_REQUIRED WORK_. In the listing, find every line that has the string "computer" and copy it.

---+---

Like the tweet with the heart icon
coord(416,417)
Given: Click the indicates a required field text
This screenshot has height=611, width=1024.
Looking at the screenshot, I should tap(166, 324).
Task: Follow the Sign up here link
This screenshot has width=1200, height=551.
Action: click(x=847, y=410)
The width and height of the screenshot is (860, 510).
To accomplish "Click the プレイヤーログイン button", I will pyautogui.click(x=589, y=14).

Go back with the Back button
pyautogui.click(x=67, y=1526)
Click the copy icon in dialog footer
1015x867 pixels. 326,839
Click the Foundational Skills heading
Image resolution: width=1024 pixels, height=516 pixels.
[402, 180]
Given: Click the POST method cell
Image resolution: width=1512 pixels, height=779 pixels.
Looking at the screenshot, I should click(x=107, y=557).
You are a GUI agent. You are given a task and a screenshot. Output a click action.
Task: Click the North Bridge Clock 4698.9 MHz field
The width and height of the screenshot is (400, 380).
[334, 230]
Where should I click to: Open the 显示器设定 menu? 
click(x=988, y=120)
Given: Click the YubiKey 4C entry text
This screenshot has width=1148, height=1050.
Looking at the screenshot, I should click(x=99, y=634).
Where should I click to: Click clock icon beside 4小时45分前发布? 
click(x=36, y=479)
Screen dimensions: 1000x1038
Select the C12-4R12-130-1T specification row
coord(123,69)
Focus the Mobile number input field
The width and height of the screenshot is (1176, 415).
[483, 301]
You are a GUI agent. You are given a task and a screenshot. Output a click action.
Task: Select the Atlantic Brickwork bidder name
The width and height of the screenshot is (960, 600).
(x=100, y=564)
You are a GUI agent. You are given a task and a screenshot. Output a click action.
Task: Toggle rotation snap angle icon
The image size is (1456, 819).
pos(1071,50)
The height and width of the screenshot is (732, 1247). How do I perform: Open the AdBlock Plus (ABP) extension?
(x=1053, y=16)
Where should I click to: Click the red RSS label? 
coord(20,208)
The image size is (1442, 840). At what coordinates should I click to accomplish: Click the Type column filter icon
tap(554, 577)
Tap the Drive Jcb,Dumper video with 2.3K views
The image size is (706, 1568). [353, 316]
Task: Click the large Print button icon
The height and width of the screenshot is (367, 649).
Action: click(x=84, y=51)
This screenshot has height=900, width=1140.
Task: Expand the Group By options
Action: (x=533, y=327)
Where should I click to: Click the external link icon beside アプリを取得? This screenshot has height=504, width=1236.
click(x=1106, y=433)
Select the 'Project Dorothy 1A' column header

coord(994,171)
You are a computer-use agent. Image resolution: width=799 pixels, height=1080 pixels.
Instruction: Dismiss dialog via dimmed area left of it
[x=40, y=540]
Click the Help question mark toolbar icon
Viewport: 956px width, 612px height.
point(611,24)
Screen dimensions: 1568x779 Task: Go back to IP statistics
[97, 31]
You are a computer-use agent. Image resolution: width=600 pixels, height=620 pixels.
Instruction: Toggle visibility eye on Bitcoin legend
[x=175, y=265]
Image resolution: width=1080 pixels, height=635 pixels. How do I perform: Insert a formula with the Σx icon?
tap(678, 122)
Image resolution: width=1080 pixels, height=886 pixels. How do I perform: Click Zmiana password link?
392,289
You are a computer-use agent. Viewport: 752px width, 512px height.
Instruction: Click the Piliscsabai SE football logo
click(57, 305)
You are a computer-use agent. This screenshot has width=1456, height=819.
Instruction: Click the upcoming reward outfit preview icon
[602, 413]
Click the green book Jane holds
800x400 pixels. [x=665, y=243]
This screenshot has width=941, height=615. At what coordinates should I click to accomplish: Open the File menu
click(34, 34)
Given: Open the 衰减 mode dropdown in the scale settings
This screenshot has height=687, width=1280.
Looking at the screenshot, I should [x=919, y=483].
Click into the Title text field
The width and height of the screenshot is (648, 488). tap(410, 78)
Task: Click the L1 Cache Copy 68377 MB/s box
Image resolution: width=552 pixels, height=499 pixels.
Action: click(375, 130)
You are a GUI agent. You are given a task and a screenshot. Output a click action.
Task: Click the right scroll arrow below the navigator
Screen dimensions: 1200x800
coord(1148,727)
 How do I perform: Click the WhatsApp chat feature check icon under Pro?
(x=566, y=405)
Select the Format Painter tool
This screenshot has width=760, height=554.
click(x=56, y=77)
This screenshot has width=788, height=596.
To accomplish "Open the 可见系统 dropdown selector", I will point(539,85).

---+---

_RESPONSE AREA_.
You are a computer-use agent. Image resolution: width=799 pixels, height=1080 pixels.
You are a computer-use agent. Image resolution: width=600 pixels, height=620 pixels.
You are a computer-use agent. Viewport: 752px width, 512px height.
You are a computer-use agent. This screenshot has width=1456, height=819.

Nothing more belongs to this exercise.